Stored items

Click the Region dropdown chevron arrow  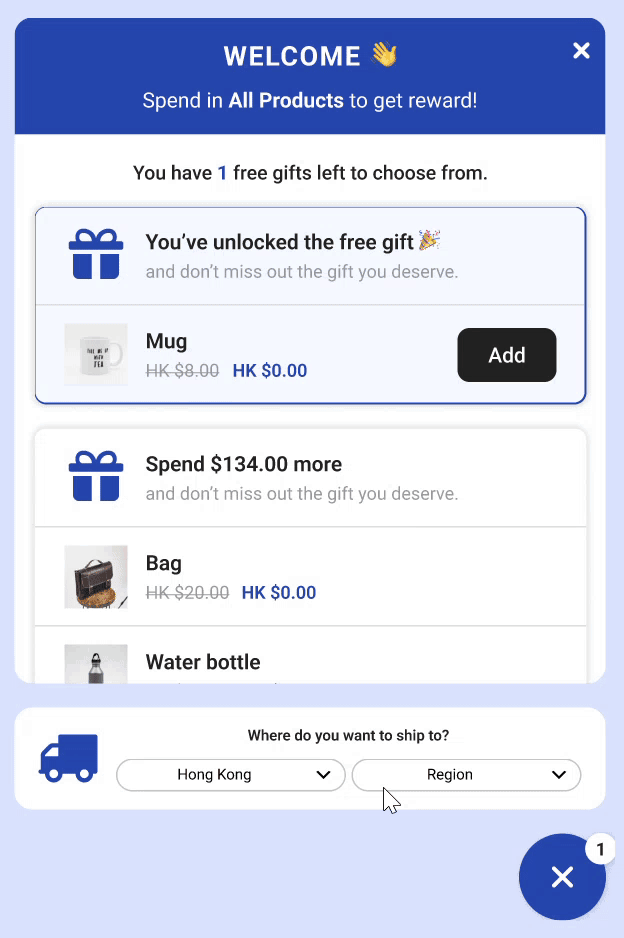point(559,775)
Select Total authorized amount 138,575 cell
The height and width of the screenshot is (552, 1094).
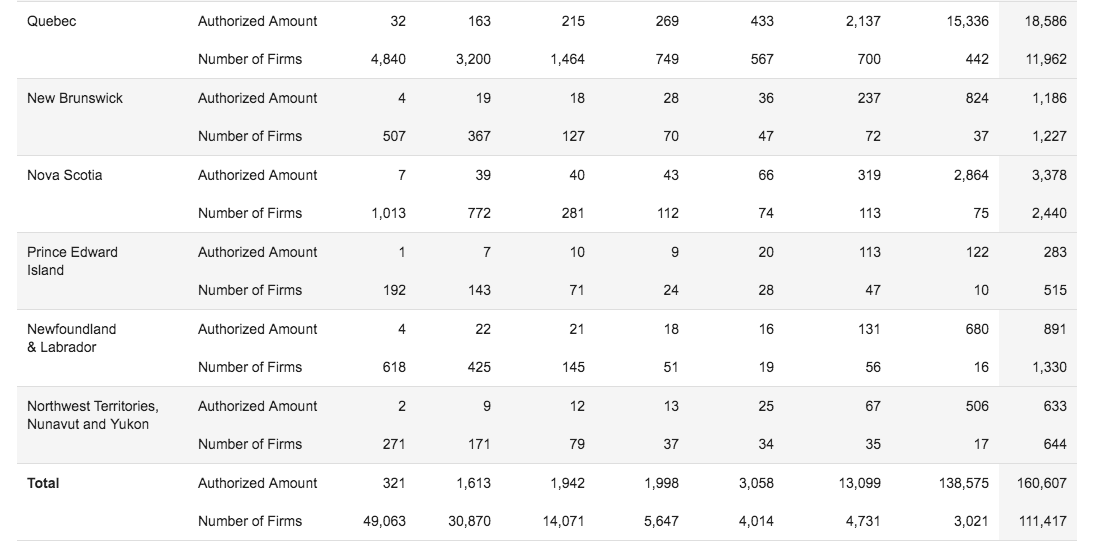pyautogui.click(x=964, y=483)
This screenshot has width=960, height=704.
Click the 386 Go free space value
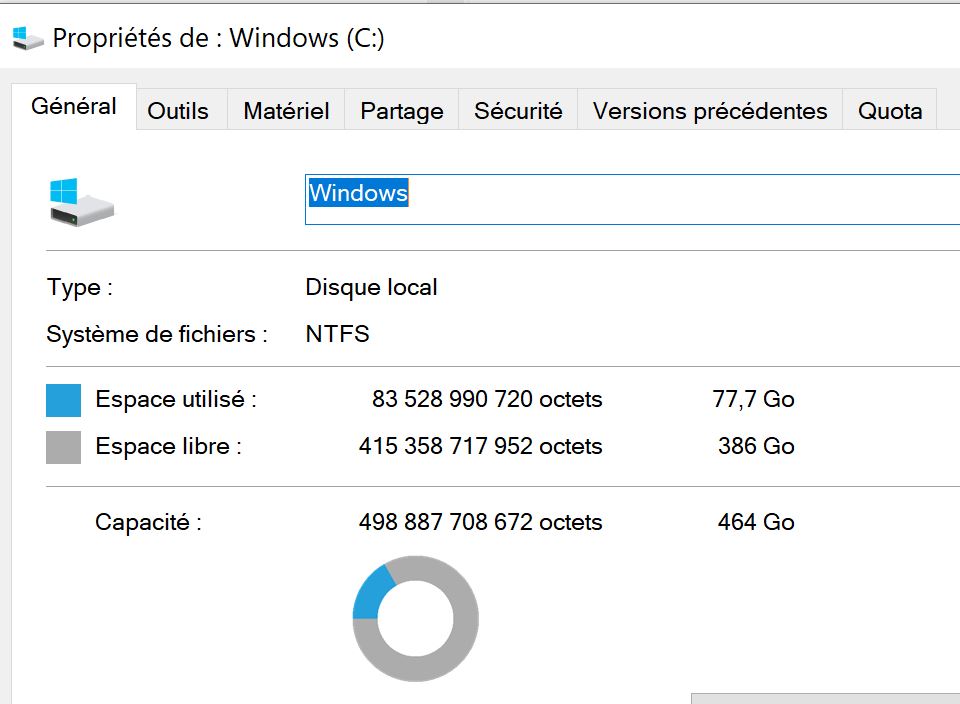[755, 446]
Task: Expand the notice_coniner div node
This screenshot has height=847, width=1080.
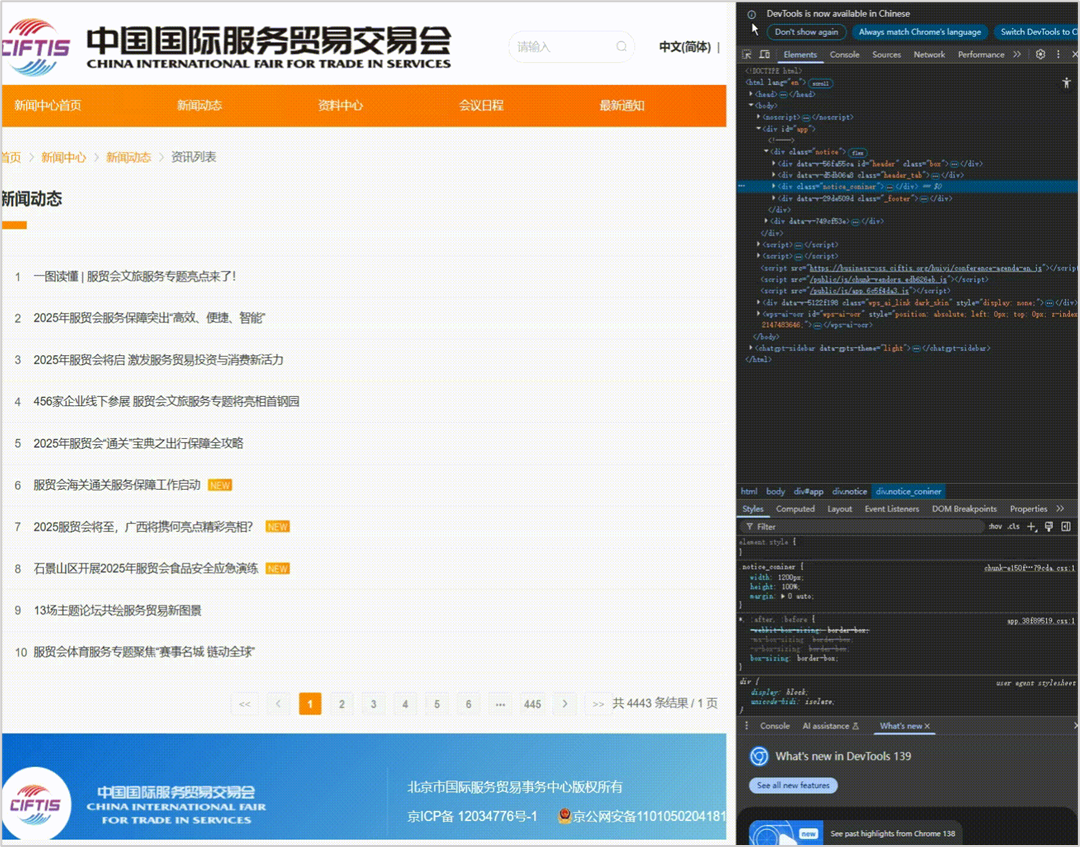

** Try it **
Out of the records, collect only those lines that contain the string "This".

** Reply to the exercise **
This screenshot has width=960, height=704.
This screenshot has height=847, width=1080.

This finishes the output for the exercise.